Day 4 is a new treat to me. I saw this recipe and had to try it. I must admit, until I made these yesterday, I have never eaten a piece of biscotti in all my life! To me they have always looked like a dried out, stale cookie. And I tend to go for the ooey-gooey-melty type of cookie. But these intrigued me, and with our bone-chilling weather (8 degrees last night!), having something to dunk into a hot drink just seemed to call my name.
And, it gave me a chance to try these: Hershey's Dark Chocolate Mint Truffle Kisses. Oh, my. They are a seasonal candy, so go snatch some up soon. Mint green bag, and the kisses themselves are wrapped in green foil with white snowflakes. I love everything about them. The way they are dressed, the way they smell, they way they look so cute when you cut them in half, the way the taste, and the way they bake into yummy things. So Christmas-y!
And my first time with biscotti did not disappoint! It was too late last night to try it with something hot, so I dunked a piece in milk and it was...lovely.

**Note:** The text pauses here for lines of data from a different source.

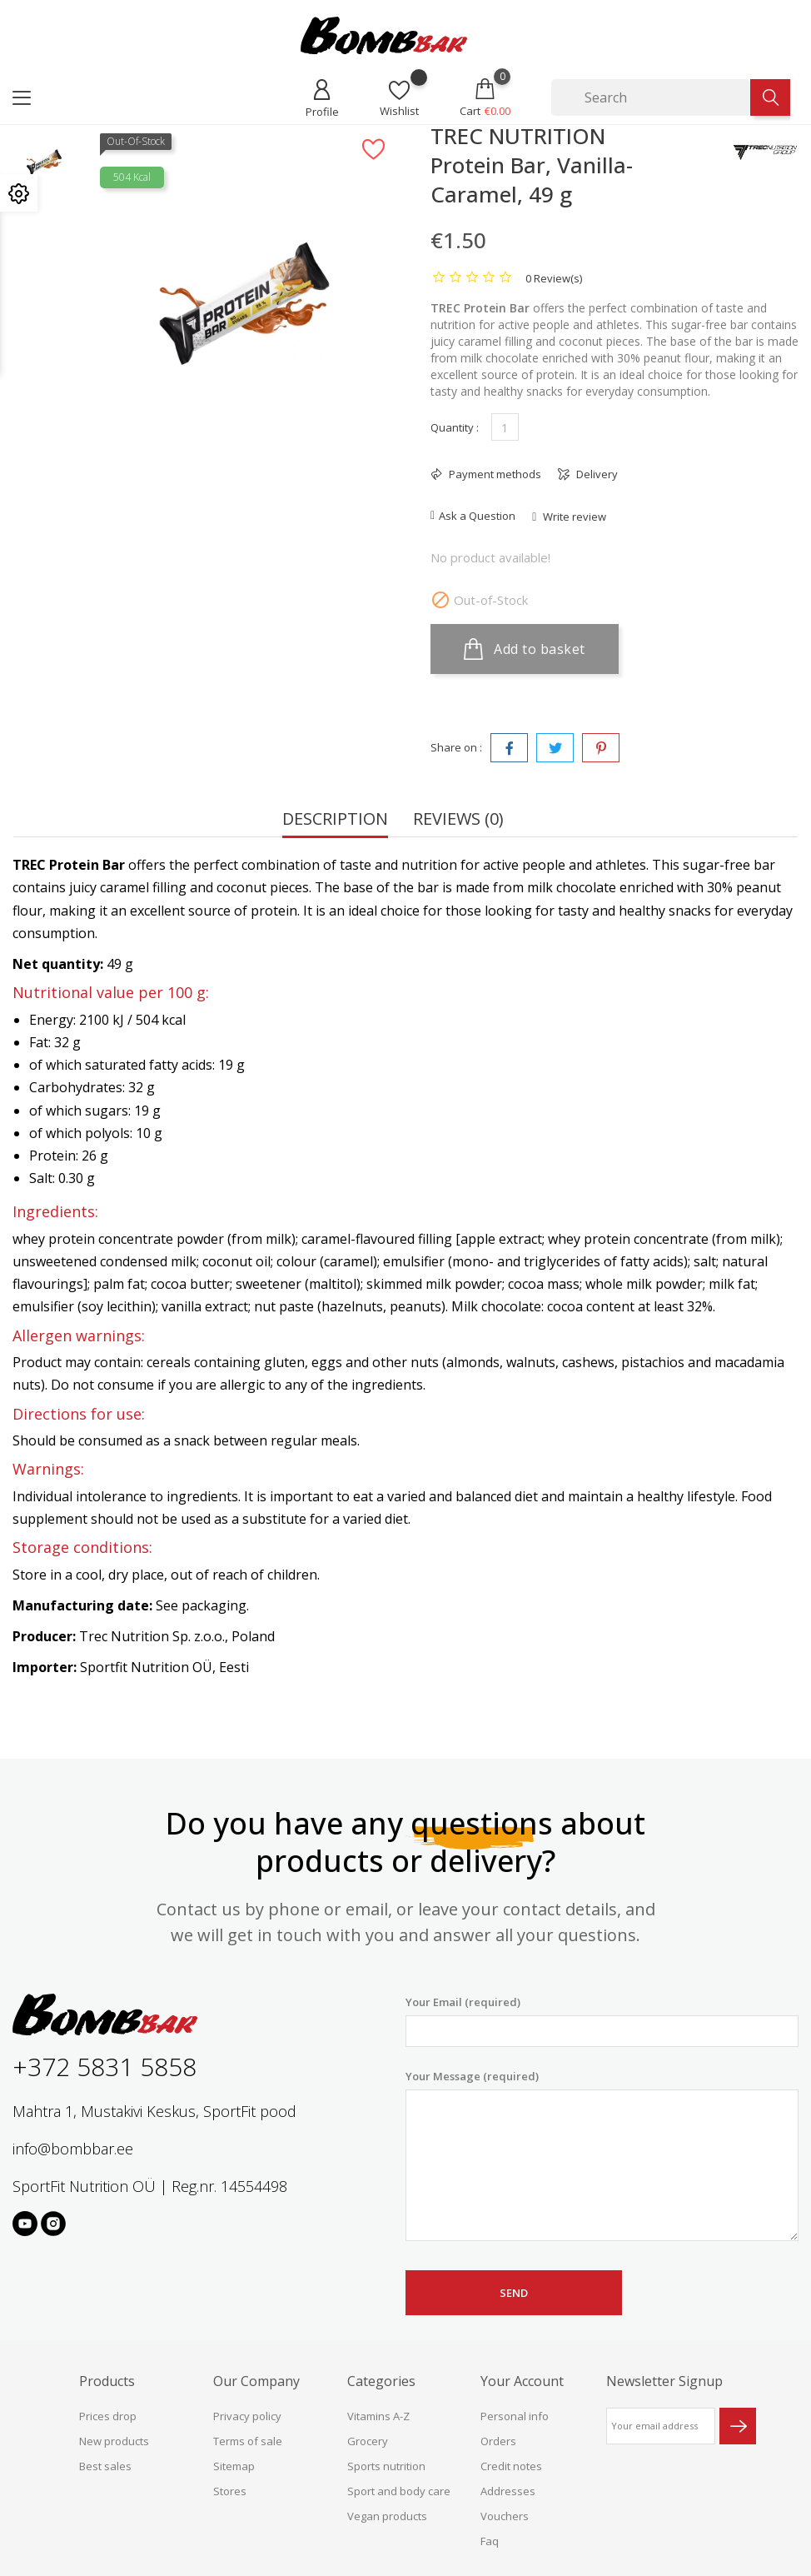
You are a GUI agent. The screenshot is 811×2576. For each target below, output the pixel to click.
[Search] (650, 97)
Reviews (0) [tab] (458, 820)
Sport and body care (398, 2491)
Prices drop (108, 2416)
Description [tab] (335, 820)
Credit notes (511, 2466)
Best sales (105, 2466)
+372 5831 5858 (104, 2066)
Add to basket (524, 649)
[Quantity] (505, 427)
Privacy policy (247, 2416)
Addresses (507, 2491)
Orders (498, 2441)
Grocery (367, 2441)
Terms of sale (247, 2441)
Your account (522, 2381)
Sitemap (234, 2466)
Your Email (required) (602, 2020)
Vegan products (387, 2516)
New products (114, 2441)
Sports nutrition (386, 2466)
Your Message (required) (602, 2155)
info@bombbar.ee (72, 2149)
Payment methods (493, 474)
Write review (573, 516)
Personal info (514, 2416)
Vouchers (504, 2516)
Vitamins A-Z (378, 2416)
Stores (229, 2491)
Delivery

The kids loved it. I loved it. Brad would prefer I didn't bake it the second time, but I'm removing him from my statistical data and calling it a homerun. I never claimed to have scientific integrity.

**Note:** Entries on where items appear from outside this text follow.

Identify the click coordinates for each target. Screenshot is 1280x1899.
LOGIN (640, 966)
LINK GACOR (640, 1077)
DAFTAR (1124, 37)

So, here you have it for Day 4:
Mint Truffle Chocoholic Biscotti
1/2 cup butter
1 cup sugar
1 tsp. vanilla
2 1/2 cups flour
3/4 cup Hershey's Special Dark baking cocoa
1 TBSP baking powder
1/2 tsp. salt
1 1/2 cups chocolate chips
1 10-oz. bag Mint Truffle Kisses, each unwrapped and cut into half
With a mixer, combine softened butter and sugar. Beat until well-combined and fluffy. Beat in eggs and vanilla. Add in flour, cocoa, baking powder and salt. Stir in choclate chips and kisses. Mixture will be very stiff.

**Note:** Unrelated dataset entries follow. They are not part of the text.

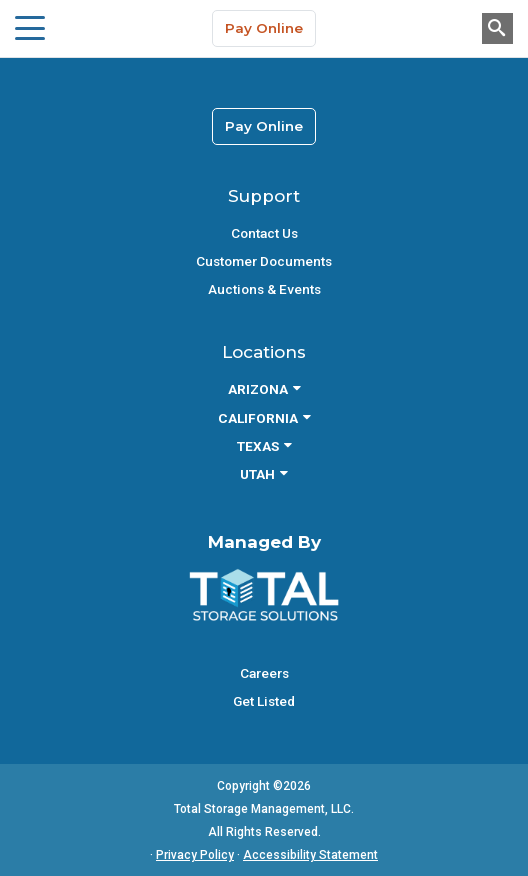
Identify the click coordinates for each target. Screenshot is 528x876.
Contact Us (264, 233)
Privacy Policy (195, 855)
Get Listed (264, 701)
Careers (264, 673)
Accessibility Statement (310, 855)
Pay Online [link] (264, 126)
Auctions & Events (264, 289)
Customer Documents (264, 261)
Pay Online (264, 28)
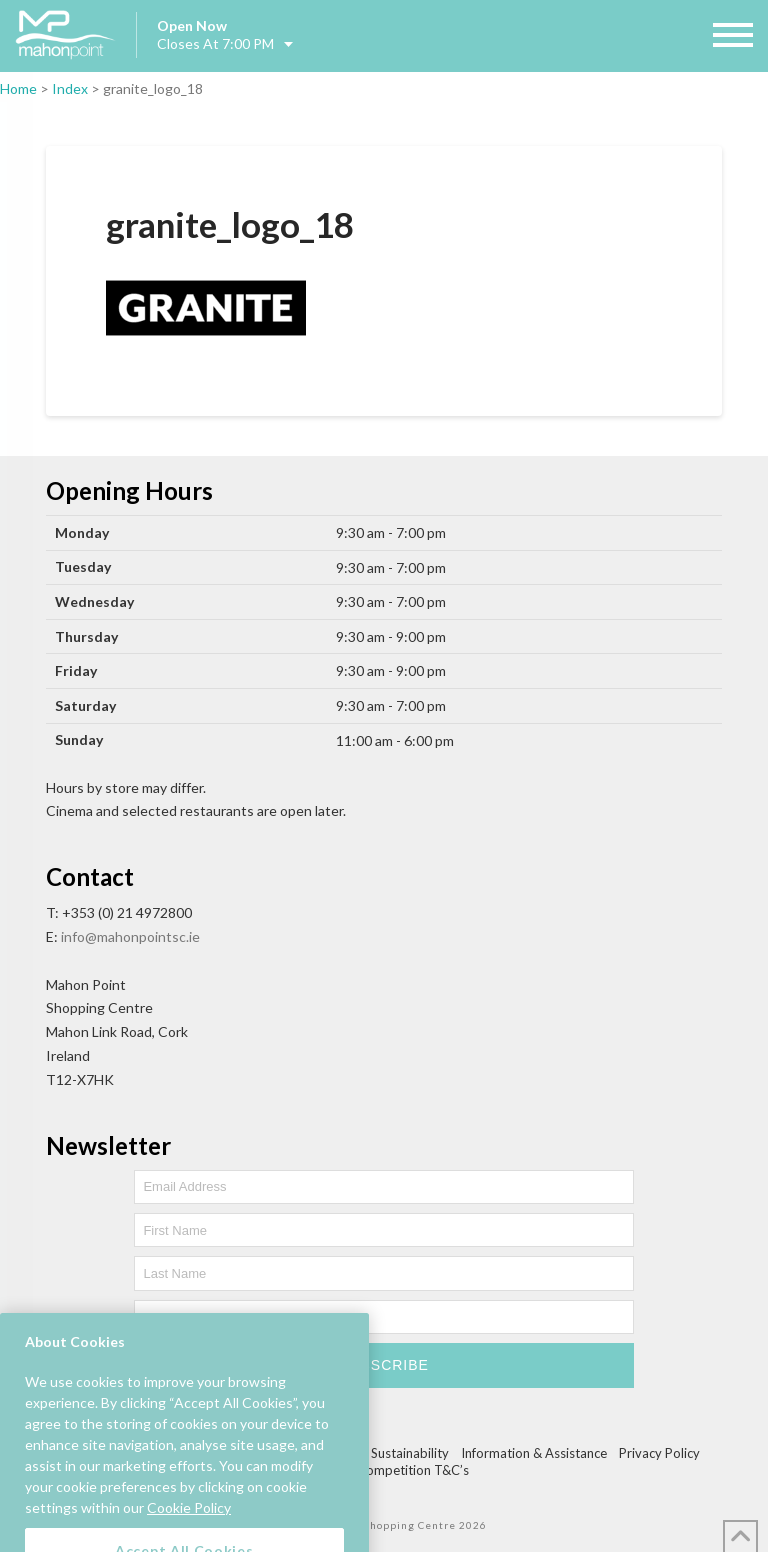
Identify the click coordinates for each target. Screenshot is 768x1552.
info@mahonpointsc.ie (130, 936)
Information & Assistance (534, 1453)
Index (70, 88)
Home (18, 88)
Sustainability (410, 1453)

Now, line 2 rimmed baking sheets with parchment paper. Divide dough into two long logs, one on each baking sheet, about 1 inch thick and 3 inches wide. Press it until it's as even as you can get it. Bake at 375 for 30 minutes. Remove from oven and let cool 15 minutes.
With a serrated knife, carefully cut each log into slices about 1 inch thick. Place these slices onto parchment-lined baking sheets and bake for 15 more minutes. Remove from oven and let cool at least 20 minutes.
If you want to dress them up, you can melt a bit of white chocolate chips and drizzle it over the top, or dunk one end in the white chocolate. Sprinkle any colored sprinkle over the chocolate. To melt the white chocolate, place about 1/2 cup into a freezer-quality baggie. Microwave for 30 seconds and then knead to melt. If needed, continue melting in 15 second intervals. Snip a small hole in one corner of the baggie and pipe over the cooled biscotti.
These make great little gifts for neighbors or teachers...Beth's teacher is getting this little package this morning. Hopefully her coffee will still be hot!